# [AIM]
Please lay out every line of the items below as a Markdown table with two columns, Row for a running number and Line for the line itself, leaving out blank lines.

# [THE RECORDS]
====

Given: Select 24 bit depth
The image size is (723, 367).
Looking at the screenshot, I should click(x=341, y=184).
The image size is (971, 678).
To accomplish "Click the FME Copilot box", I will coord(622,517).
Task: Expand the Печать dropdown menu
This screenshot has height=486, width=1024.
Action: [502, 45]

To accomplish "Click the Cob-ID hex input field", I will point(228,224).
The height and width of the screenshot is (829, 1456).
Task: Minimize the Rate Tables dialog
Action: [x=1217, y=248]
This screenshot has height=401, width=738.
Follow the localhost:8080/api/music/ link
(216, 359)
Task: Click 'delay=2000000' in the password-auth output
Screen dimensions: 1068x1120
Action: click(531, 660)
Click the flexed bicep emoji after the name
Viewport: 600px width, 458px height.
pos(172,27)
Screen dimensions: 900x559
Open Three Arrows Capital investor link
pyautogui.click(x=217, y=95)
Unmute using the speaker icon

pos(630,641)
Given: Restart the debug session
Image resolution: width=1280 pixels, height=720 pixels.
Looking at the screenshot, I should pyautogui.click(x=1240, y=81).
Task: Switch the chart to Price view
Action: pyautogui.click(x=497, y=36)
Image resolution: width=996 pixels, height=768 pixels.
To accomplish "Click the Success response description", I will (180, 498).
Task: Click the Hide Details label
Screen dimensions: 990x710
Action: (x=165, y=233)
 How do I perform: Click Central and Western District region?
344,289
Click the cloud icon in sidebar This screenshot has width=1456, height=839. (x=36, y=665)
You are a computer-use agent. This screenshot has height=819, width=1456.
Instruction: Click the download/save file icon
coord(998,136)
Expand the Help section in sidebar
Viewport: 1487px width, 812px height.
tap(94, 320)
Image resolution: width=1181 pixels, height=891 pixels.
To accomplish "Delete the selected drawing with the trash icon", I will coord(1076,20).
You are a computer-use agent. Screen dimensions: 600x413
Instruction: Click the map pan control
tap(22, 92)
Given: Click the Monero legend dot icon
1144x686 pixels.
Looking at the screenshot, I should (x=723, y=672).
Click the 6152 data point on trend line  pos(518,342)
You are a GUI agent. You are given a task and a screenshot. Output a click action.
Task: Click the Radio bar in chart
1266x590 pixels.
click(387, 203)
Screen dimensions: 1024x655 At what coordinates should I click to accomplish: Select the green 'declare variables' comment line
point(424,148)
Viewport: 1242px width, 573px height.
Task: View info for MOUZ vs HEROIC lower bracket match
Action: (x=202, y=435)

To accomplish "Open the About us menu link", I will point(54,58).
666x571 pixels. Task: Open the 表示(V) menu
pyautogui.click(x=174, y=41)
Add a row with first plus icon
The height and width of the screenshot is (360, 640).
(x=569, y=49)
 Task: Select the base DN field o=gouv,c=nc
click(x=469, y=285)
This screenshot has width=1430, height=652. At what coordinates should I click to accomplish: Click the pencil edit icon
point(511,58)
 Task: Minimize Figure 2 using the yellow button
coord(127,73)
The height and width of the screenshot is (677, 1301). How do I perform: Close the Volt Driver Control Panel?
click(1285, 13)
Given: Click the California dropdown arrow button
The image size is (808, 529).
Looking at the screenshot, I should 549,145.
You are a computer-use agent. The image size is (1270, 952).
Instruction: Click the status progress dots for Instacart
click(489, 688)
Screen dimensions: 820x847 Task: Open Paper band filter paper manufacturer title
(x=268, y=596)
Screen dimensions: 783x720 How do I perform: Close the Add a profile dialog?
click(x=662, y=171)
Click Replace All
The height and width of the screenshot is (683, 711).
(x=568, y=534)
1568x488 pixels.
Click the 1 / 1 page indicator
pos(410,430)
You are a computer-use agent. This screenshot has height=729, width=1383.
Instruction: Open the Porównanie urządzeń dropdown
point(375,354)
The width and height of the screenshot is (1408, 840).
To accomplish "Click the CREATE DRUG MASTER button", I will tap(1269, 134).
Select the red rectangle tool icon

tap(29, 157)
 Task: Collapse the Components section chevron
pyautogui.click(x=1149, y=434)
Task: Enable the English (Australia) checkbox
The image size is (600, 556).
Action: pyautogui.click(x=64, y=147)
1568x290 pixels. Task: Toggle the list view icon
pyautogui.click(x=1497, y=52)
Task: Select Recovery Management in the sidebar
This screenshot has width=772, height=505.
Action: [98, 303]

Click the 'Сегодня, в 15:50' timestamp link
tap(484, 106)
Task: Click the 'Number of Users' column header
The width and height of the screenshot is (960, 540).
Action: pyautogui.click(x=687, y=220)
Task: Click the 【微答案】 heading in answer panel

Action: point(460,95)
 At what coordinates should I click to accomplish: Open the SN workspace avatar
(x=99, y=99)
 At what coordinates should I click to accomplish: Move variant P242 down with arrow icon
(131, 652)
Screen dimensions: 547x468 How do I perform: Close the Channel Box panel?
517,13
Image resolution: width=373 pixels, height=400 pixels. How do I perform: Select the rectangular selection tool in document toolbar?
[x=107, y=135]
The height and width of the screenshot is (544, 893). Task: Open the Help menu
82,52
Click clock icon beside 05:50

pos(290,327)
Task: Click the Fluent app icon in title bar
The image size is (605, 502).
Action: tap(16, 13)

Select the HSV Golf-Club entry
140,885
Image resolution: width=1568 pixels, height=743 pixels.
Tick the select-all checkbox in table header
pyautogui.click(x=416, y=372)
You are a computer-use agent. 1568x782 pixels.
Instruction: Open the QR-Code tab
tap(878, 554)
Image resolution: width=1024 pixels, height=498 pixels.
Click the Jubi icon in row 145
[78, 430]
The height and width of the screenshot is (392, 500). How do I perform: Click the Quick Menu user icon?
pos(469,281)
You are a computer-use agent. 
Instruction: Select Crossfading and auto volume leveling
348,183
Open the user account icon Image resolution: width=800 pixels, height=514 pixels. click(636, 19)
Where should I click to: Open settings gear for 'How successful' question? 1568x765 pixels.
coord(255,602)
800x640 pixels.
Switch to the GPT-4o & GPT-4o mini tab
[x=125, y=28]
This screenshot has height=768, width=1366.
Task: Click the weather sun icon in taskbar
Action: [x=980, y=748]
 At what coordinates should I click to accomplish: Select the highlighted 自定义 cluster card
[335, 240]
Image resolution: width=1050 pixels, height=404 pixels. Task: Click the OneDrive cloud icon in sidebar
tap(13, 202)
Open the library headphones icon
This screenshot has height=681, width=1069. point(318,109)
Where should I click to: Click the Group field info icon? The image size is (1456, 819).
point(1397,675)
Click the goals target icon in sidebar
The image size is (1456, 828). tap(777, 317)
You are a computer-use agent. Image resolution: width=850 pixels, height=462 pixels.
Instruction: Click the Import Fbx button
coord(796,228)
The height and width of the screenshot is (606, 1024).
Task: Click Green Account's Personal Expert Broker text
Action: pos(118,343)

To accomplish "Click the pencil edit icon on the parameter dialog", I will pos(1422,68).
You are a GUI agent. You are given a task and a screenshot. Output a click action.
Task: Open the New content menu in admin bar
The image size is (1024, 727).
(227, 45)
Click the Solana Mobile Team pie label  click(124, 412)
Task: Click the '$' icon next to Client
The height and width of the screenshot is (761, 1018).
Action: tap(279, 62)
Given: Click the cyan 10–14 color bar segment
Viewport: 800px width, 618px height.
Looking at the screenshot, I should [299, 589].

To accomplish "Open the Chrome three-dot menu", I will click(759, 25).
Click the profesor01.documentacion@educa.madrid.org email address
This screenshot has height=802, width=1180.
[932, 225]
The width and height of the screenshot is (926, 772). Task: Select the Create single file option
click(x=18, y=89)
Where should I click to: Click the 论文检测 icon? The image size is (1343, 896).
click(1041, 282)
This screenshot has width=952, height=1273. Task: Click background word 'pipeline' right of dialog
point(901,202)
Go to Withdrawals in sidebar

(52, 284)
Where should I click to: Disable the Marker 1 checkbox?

====

# [RESULT OF THE TASK]
| Row | Line |
|---|---|
| 1 | Given: Select 24 bit depth |
| 2 | The image size is (723, 367). |
| 3 | Looking at the screenshot, I should click(x=341, y=184). |
| 4 | The image size is (971, 678). |
| 5 | To accomplish "Click the FME Copilot box", I will coord(622,517). |
| 6 | Task: Expand the Печать dropdown menu |
| 7 | This screenshot has height=486, width=1024. |
| 8 | Action: [502, 45] |
| 9 | To accomplish "Click the Cob-ID hex input field", I will point(228,224). |
| 10 | The height and width of the screenshot is (829, 1456). |
| 11 | Task: Minimize the Rate Tables dialog |
| 12 | Action: [x=1217, y=248] |
| 13 | This screenshot has height=401, width=738. |
| 14 | Follow the localhost:8080/api/music/ link |
| 15 | (216, 359) |
| 16 | Task: Click 'delay=2000000' in the password-auth output |
| 17 | Screen dimensions: 1068x1120 |
| 18 | Action: click(531, 660) |
| 19 | Click the flexed bicep emoji after the name |
| 20 | Viewport: 600px width, 458px height. |
| 21 | pos(172,27) |
| 22 | Screen dimensions: 900x559 |
| 23 | Open Three Arrows Capital investor link |
| 24 | pyautogui.click(x=217, y=95) |
| 25 | Unmute using the speaker icon |
| 26 | pos(630,641) |
| 27 | Given: Restart the debug session |
| 28 | Image resolution: width=1280 pixels, height=720 pixels. |
| 29 | Looking at the screenshot, I should pyautogui.click(x=1240, y=81). |
| 30 | Task: Switch the chart to Price view |
| 31 | Action: pyautogui.click(x=497, y=36) |
| 32 | Image resolution: width=996 pixels, height=768 pixels. |
| 33 | To accomplish "Click the Success response description", I will (180, 498). |
| 34 | Task: Click the Hide Details label |
| 35 | Screen dimensions: 990x710 |
| 36 | Action: (x=165, y=233) |
| 37 |  How do I perform: Click Central and Western District region? |
| 38 | 344,289 |
| 39 | Click the cloud icon in sidebar This screenshot has width=1456, height=839. (x=36, y=665) |
| 40 | You are a computer-use agent. This screenshot has height=819, width=1456. |
| 41 | Instruction: Click the download/save file icon |
| 42 | coord(998,136) |
| 43 | Expand the Help section in sidebar |
| 44 | Viewport: 1487px width, 812px height. |
| 45 | tap(94, 320) |
| 46 | Image resolution: width=1181 pixels, height=891 pixels. |
| 47 | To accomplish "Delete the selected drawing with the trash icon", I will coord(1076,20). |
| 48 | You are a computer-use agent. Screen dimensions: 600x413 |
| 49 | Instruction: Click the map pan control |
| 50 | tap(22, 92) |
| 51 | Given: Click the Monero legend dot icon |
| 52 | 1144x686 pixels. |
| 53 | Looking at the screenshot, I should (x=723, y=672). |
| 54 | Click the 6152 data point on trend line  pos(518,342) |
| 55 | You are a GUI agent. You are given a task and a screenshot. Output a click action. |
| 56 | Task: Click the Radio bar in chart |
| 57 | 1266x590 pixels. |
| 58 | click(387, 203) |
| 59 | Screen dimensions: 1024x655 At what coordinates should I click to accomplish: Select the green 'declare variables' comment line |
| 60 | point(424,148) |
| 61 | Viewport: 1242px width, 573px height. |
| 62 | Task: View info for MOUZ vs HEROIC lower bracket match |
| 63 | Action: (x=202, y=435) |
| 64 | To accomplish "Open the About us menu link", I will point(54,58). |
| 65 | 666x571 pixels. Task: Open the 表示(V) menu |
| 66 | pyautogui.click(x=174, y=41) |
| 67 | Add a row with first plus icon |
| 68 | The height and width of the screenshot is (360, 640). |
| 69 | (x=569, y=49) |
| 70 |  Task: Select the base DN field o=gouv,c=nc |
| 71 | click(x=469, y=285) |
| 72 | This screenshot has width=1430, height=652. At what coordinates should I click to accomplish: Click the pencil edit icon |
| 73 | point(511,58) |
| 74 |  Task: Minimize Figure 2 using the yellow button |
| 75 | coord(127,73) |
| 76 | The height and width of the screenshot is (677, 1301). How do I perform: Close the Volt Driver Control Panel? |
| 77 | click(1285, 13) |
| 78 | Given: Click the California dropdown arrow button |
| 79 | The image size is (808, 529). |
| 80 | Looking at the screenshot, I should 549,145. |
| 81 | You are a computer-use agent. The image size is (1270, 952). |
| 82 | Instruction: Click the status progress dots for Instacart |
| 83 | click(489, 688) |
| 84 | Screen dimensions: 820x847 Task: Open Paper band filter paper manufacturer title |
| 85 | (x=268, y=596) |
| 86 | Screen dimensions: 783x720 How do I perform: Close the Add a profile dialog? |
| 87 | click(x=662, y=171) |
| 88 | Click Replace All |
| 89 | The height and width of the screenshot is (683, 711). |
| 90 | (x=568, y=534) |
| 91 | 1568x488 pixels. |
| 92 | Click the 1 / 1 page indicator |
| 93 | pos(410,430) |
| 94 | You are a computer-use agent. This screenshot has height=729, width=1383. |
| 95 | Instruction: Open the Porównanie urządzeń dropdown |
| 96 | point(375,354) |
| 97 | The width and height of the screenshot is (1408, 840). |
| 98 | To accomplish "Click the CREATE DRUG MASTER button", I will tap(1269, 134). |
| 99 | Select the red rectangle tool icon |
| 100 | tap(29, 157) |
| 101 |  Task: Collapse the Components section chevron |
| 102 | pyautogui.click(x=1149, y=434) |
| 103 | Task: Enable the English (Australia) checkbox |
| 104 | The image size is (600, 556). |
| 105 | Action: pyautogui.click(x=64, y=147) |
| 106 | 1568x290 pixels. Task: Toggle the list view icon |
| 107 | pyautogui.click(x=1497, y=52) |
| 108 | Task: Select Recovery Management in the sidebar |
| 109 | This screenshot has width=772, height=505. |
| 110 | Action: [98, 303] |
| 111 | Click the 'Сегодня, в 15:50' timestamp link |
| 112 | tap(484, 106) |
| 113 | Task: Click the 'Number of Users' column header |
| 114 | The width and height of the screenshot is (960, 540). |
| 115 | Action: pyautogui.click(x=687, y=220) |
| 116 | Task: Click the 【微答案】 heading in answer panel |
| 117 | Action: point(460,95) |
| 118 |  At what coordinates should I click to accomplish: Open the SN workspace avatar |
| 119 | (x=99, y=99) |
| 120 |  At what coordinates should I click to accomplish: Move variant P242 down with arrow icon |
| 121 | (131, 652) |
| 122 | Screen dimensions: 547x468 How do I perform: Close the Channel Box panel? |
| 123 | 517,13 |
| 124 | Image resolution: width=373 pixels, height=400 pixels. How do I perform: Select the rectangular selection tool in document toolbar? |
| 125 | [x=107, y=135] |
| 126 | The height and width of the screenshot is (544, 893). Task: Open the Help menu |
| 127 | 82,52 |
| 128 | Click clock icon beside 05:50 |
| 129 | pos(290,327) |
| 130 | Task: Click the Fluent app icon in title bar |
| 131 | The image size is (605, 502). |
| 132 | Action: tap(16, 13) |
| 133 | Select the HSV Golf-Club entry |
| 134 | 140,885 |
| 135 | Image resolution: width=1568 pixels, height=743 pixels. |
| 136 | Tick the select-all checkbox in table header |
| 137 | pyautogui.click(x=416, y=372) |
| 138 | You are a computer-use agent. 1568x782 pixels. |
| 139 | Instruction: Open the QR-Code tab |
| 140 | tap(878, 554) |
| 141 | Image resolution: width=1024 pixels, height=498 pixels. |
| 142 | Click the Jubi icon in row 145 |
| 143 | [78, 430] |
| 144 | The height and width of the screenshot is (392, 500). How do I perform: Click the Quick Menu user icon? |
| 145 | pos(469,281) |
| 146 | You are a computer-use agent.  |
| 147 | Instruction: Select Crossfading and auto volume leveling |
| 148 | 348,183 |
| 149 | Open the user account icon Image resolution: width=800 pixels, height=514 pixels. click(636, 19) |
| 150 | Where should I click to: Open settings gear for 'How successful' question? 1568x765 pixels. |
| 151 | coord(255,602) |
| 152 | 800x640 pixels. |
| 153 | Switch to the GPT-4o & GPT-4o mini tab |
| 154 | [x=125, y=28] |
| 155 | This screenshot has height=768, width=1366. |
| 156 | Task: Click the weather sun icon in taskbar |
| 157 | Action: [x=980, y=748] |
| 158 |  At what coordinates should I click to accomplish: Select the highlighted 自定义 cluster card |
| 159 | [335, 240] |
| 160 | Image resolution: width=1050 pixels, height=404 pixels. Task: Click the OneDrive cloud icon in sidebar |
| 161 | tap(13, 202) |
| 162 | Open the library headphones icon |
| 163 | This screenshot has height=681, width=1069. point(318,109) |
| 164 | Where should I click to: Click the Group field info icon? The image size is (1456, 819). |
| 165 | point(1397,675) |
| 166 | Click the goals target icon in sidebar |
| 167 | The image size is (1456, 828). tap(777, 317) |
| 168 | You are a computer-use agent. Image resolution: width=850 pixels, height=462 pixels. |
| 169 | Instruction: Click the Import Fbx button |
| 170 | coord(796,228) |
| 171 | The height and width of the screenshot is (606, 1024). |
| 172 | Task: Click Green Account's Personal Expert Broker text |
| 173 | Action: pos(118,343) |
| 174 | To accomplish "Click the pencil edit icon on the parameter dialog", I will pos(1422,68). |
| 175 | You are a GUI agent. You are given a task and a screenshot. Output a click action. |
| 176 | Task: Open the New content menu in admin bar |
| 177 | The image size is (1024, 727). |
| 178 | (227, 45) |
| 179 | Click the Solana Mobile Team pie label  click(124, 412) |
| 180 | Task: Click the '$' icon next to Client |
| 181 | The height and width of the screenshot is (761, 1018). |
| 182 | Action: tap(279, 62) |
| 183 | Given: Click the cyan 10–14 color bar segment |
| 184 | Viewport: 800px width, 618px height. |
| 185 | Looking at the screenshot, I should [299, 589]. |
| 186 | To accomplish "Open the Chrome three-dot menu", I will click(759, 25). |
| 187 | Click the profesor01.documentacion@educa.madrid.org email address |
| 188 | This screenshot has height=802, width=1180. |
| 189 | [932, 225] |
| 190 | The width and height of the screenshot is (926, 772). Task: Select the Create single file option |
| 191 | click(x=18, y=89) |
| 192 | Where should I click to: Click the 论文检测 icon? The image size is (1343, 896). |
| 193 | click(1041, 282) |
| 194 | This screenshot has width=952, height=1273. Task: Click background word 'pipeline' right of dialog |
| 195 | point(901,202) |
| 196 | Go to Withdrawals in sidebar |
| 197 | (52, 284) |
| 198 | Where should I click to: Disable the Marker 1 checkbox? |